ONCE A YEAR in Dublin, they arrive in pairs, like animals from Noah’s Ark. And in common with some of the beasts that the Bible tells us found a space on the Ark, phone books now appear to be heading for extinction.
Traditionally, two phone books arrive at your front door in the capital, one with business and residential numbers for the 01 area, the other a listings directory, the Golden Pages. They still arrive annually – the bane of home-owners away on holiday as irrefutable evidence of non-occupancy – but with each passing year, the sound of their thud is quieter and more apologetic as the books continue to shrink in size.
All over Ireland, phone books listing landline numbers are decreasing in bulk. In a country where a large percentage of the population now owns a mobile phone, fewer people are choosing to have landlines in their homes, especially if they don’t run any kind of business from home. And if you do want to find a landline number, either in your area or around the country, you can go online and look for it at the Eircom website.

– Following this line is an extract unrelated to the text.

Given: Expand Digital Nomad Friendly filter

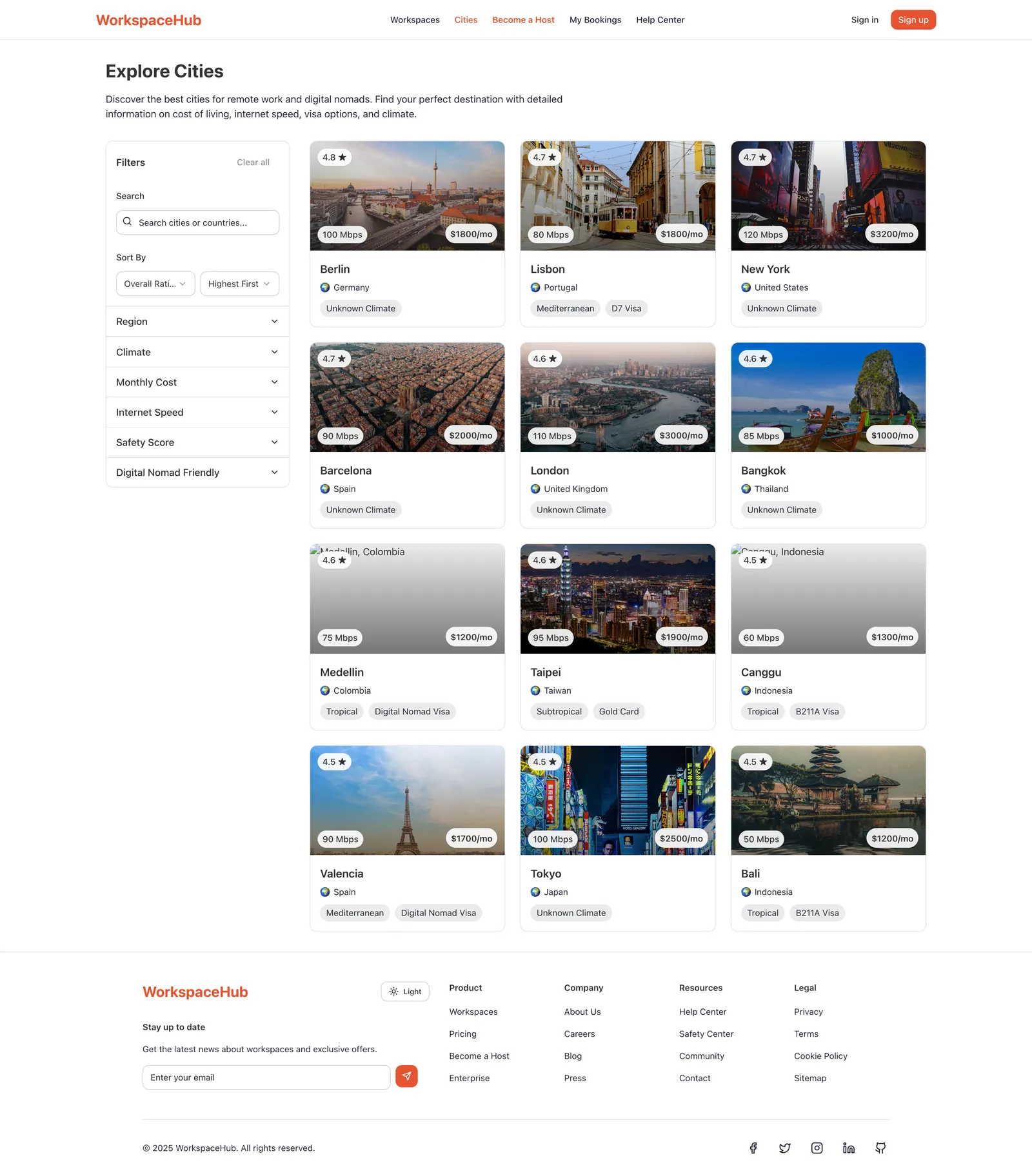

The Irish Times is meant to be a paperless office, but of course it is not. Among the mounds of newspapers, reports, notebooks, books, letters and documents that are piled up on every surface are the slabs of paper that are phone books. The older ones, dating back to the last century, are as dog-eared and tattered as a child’s most favoured night-time storybook. The newer ones are pristine, for the simple reason that I, for one, cannot remember the last time I needed to consult a paper phone book. I just look the numbers up online.
In 2008, the 01 phone book was more than 1,100 pages long. This year, it is under 800. Although undoubtedly some people still consult the phone book for landline numbers, statistics can only be heading in one direction. There will almost certainly be a time in the near future when there won’t be any printed phone books at all, and really, given the staggering amount of paper involved annually in creating them, it’s hard to feel any nostalgia or regret at this thought.
Ironically, when I tried to contact Eircom to talk about the future of printed phone books, I could not find the correct number online to call. I got lost in an on-hold labyrinth of options and disembodied voices that confused me so thoroughly I ended up putting the phone down without ever finding the information I wanted. Perhaps I should have consulted an actual phone book – if I could only remember how to use it.